The biggest problem is that this insanity is subtle and very specific. If I were really nuts, I would have understood that I couldn’t trust my decision making abilities. But I – like so many of us – had used my brain to accomplish so many marvelous things. So, in terms of this one specific area – putting down my substance and keeping it down – I was insane by one dictionary definition: a state of mind that prevents normal perception.
For my whole life, I had always said, “I know what’s best for me.” But did I really? How about with the food?
So the real key to recovery is this: surrender. I had to be willing to throw out my old ideas as to what was “best for me” and trust someone else. This is also part of the surrender process. I wanted recovery on the cafeteria plan. I latched onto the program phrase “take what you want and leave the rest” as something I could use in guiding my recovery. It didn’t work. As much as I liked cafeterias, a cafeteria plan in this program is destined to failure. Why? Because the cafeteria plan is not surrender, it’s negotiation. As an oldtimer in Los Angeles says, “You cannot negotiate with your disease. It will always win – and you will lose.”
The key to getting better in program is still the same for atheists, agnostics, and believers alike: the Steps and the Big Book of Alcoholics Anonymous. And the first three Steps – when one is first getting abstinent are the same for everyone:
1. Realize your lifetime efforts at controlling your food and eating have never produced more than limited and/or temporary results.
2. Realize that the problem is you – more specifically your brain. Once admitting this fact, come to believe that there is a program that can help. Within that program are people in that program who are doing what you cannot do: conquering their disease by admitting defeat.

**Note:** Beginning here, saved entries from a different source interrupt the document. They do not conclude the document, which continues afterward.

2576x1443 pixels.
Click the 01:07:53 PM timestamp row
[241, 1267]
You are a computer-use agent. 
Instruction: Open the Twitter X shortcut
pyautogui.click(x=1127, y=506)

3. Once realizing this, find a sponsor as soon as possible and then take direction. A sponsor has the objective view of your disease that you do not. You, on the other hand, have a disease that affects your decision making process around food and will try to get you to negotiate instead of fully surrendering. Unfortunately, that just doesn’t work. As it often said: “You can’t fix a broken brain with a broken brain.”
What do you have to lose? We will gladly refund your pain if you decide to leave. As someone once said “surrender is just joining the winning side.” Why not join those who have succeeded?